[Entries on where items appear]

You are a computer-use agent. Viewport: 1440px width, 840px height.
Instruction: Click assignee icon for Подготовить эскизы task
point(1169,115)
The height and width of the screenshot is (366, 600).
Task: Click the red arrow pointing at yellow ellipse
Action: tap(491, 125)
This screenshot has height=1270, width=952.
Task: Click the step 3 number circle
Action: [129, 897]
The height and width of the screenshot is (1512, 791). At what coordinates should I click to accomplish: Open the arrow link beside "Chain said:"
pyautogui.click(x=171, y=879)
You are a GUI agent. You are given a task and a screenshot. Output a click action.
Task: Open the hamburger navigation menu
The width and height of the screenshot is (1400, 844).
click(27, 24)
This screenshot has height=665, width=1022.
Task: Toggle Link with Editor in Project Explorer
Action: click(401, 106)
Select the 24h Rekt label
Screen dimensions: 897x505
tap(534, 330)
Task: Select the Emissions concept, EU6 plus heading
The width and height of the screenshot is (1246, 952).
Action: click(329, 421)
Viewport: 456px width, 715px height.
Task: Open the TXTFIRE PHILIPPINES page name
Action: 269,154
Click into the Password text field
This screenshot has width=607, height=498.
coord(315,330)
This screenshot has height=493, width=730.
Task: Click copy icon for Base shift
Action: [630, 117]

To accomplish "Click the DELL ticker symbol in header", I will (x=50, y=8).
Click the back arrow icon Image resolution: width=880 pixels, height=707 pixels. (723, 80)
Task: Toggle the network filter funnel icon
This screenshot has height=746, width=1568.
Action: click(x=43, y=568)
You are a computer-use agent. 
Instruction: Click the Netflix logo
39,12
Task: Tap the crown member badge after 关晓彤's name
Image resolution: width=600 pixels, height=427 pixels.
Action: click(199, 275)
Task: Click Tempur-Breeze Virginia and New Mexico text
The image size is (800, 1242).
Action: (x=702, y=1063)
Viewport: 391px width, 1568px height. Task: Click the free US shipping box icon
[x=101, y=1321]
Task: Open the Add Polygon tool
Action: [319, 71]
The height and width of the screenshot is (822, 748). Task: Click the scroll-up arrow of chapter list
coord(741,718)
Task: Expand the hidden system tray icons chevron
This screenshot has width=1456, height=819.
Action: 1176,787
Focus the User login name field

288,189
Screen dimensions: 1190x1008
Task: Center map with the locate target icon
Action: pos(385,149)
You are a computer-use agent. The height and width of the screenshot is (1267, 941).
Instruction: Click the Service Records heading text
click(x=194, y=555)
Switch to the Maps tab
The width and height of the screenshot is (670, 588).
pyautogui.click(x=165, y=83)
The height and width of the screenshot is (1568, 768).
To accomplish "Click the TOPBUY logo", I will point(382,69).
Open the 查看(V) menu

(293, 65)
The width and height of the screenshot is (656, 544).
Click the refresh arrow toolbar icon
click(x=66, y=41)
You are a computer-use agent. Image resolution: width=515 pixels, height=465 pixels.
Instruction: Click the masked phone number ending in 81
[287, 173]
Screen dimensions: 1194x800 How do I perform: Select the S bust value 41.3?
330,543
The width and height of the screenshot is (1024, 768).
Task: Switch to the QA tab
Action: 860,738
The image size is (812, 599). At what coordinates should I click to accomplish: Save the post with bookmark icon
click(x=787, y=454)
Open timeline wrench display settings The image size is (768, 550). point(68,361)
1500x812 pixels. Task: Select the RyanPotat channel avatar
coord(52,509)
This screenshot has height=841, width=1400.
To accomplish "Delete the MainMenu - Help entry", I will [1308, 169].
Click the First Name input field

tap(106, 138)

-- WRITTEN EXERCISE --
Find each line in the listing above that contains the string "text" and copy those lines out. Matching is case-sensitive.

-- CORRECT OUTPUT --
Click into the Password text field
Task: Click Tempur-Breeze Virginia and New Mexico text
Instruction: Click the Service Records heading text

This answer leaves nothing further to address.